● WHAT IS NEEDED:
The lines from the start of the records through the one containing "Click the envelope" are to be restated word for word; please include both ends.
- - -
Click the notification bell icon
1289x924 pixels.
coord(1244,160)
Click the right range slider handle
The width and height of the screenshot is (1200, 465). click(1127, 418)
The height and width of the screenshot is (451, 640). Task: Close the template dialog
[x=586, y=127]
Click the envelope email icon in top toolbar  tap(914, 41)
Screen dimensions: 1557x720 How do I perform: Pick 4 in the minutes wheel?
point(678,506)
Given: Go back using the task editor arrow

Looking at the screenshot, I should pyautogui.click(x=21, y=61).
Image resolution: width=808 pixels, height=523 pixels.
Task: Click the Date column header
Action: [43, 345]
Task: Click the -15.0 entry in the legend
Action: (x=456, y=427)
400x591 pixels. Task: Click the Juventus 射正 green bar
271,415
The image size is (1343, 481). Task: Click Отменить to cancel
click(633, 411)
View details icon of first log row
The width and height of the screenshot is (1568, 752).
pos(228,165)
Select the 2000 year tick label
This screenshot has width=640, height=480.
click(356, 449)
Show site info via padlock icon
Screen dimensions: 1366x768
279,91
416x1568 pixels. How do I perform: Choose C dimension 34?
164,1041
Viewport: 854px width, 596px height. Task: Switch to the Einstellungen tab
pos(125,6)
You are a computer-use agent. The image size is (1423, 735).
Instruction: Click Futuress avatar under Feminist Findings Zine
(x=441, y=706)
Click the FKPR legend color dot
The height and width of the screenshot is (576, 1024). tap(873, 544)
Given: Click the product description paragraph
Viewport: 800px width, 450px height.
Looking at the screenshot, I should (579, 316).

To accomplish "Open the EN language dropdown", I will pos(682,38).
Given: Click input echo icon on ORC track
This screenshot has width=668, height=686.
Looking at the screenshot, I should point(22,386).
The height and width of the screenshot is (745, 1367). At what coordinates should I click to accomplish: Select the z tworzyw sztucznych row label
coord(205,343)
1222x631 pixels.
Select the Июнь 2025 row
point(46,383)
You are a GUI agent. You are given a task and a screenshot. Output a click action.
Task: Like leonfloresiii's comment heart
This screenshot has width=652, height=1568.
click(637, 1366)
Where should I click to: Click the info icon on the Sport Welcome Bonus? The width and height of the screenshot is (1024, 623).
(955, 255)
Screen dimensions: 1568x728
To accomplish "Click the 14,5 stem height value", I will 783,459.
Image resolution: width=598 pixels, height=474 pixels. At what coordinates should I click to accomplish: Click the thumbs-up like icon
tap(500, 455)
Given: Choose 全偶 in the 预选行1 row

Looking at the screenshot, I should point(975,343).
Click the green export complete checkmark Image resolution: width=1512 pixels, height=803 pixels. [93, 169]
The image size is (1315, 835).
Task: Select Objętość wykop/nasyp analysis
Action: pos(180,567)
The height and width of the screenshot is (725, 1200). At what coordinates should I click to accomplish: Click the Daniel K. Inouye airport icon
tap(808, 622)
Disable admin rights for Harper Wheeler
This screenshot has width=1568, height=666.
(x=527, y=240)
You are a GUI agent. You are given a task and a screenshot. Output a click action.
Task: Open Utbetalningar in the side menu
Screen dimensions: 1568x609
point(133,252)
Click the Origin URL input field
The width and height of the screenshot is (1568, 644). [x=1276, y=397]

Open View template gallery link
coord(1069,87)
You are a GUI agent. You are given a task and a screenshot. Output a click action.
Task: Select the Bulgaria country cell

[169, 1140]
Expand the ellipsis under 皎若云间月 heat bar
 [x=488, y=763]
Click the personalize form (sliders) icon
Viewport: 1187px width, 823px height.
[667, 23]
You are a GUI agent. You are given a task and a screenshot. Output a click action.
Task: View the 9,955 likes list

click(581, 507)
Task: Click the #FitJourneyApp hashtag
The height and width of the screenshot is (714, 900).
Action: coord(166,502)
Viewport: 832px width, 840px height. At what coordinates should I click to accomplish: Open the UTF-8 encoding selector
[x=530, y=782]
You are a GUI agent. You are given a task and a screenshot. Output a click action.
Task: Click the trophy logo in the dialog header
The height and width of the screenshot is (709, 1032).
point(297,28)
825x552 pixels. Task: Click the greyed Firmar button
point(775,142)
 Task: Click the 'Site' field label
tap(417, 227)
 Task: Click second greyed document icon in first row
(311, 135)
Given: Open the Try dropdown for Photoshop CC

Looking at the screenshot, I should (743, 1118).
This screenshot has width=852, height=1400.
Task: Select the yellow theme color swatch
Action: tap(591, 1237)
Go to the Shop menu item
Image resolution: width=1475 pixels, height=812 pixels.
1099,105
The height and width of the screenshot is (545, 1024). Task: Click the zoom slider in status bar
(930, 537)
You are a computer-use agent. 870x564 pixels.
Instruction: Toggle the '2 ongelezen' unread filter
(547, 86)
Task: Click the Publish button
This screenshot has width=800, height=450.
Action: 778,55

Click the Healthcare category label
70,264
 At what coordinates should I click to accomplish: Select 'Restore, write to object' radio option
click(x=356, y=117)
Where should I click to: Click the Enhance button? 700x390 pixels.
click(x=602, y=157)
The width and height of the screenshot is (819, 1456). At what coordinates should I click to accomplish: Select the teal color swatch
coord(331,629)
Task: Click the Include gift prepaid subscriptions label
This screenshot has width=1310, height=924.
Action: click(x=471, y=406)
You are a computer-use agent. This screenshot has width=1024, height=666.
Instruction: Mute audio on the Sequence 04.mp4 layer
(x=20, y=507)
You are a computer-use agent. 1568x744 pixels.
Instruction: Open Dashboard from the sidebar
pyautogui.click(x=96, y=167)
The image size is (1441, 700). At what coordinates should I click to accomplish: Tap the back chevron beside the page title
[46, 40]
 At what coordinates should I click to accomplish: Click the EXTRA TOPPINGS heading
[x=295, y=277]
- - -
● EXERCISE RESULT:
Click the notification bell icon
1289x924 pixels.
coord(1244,160)
Click the right range slider handle
The width and height of the screenshot is (1200, 465). click(1127, 418)
The height and width of the screenshot is (451, 640). Task: Close the template dialog
[x=586, y=127]
Click the envelope email icon in top toolbar  tap(914, 41)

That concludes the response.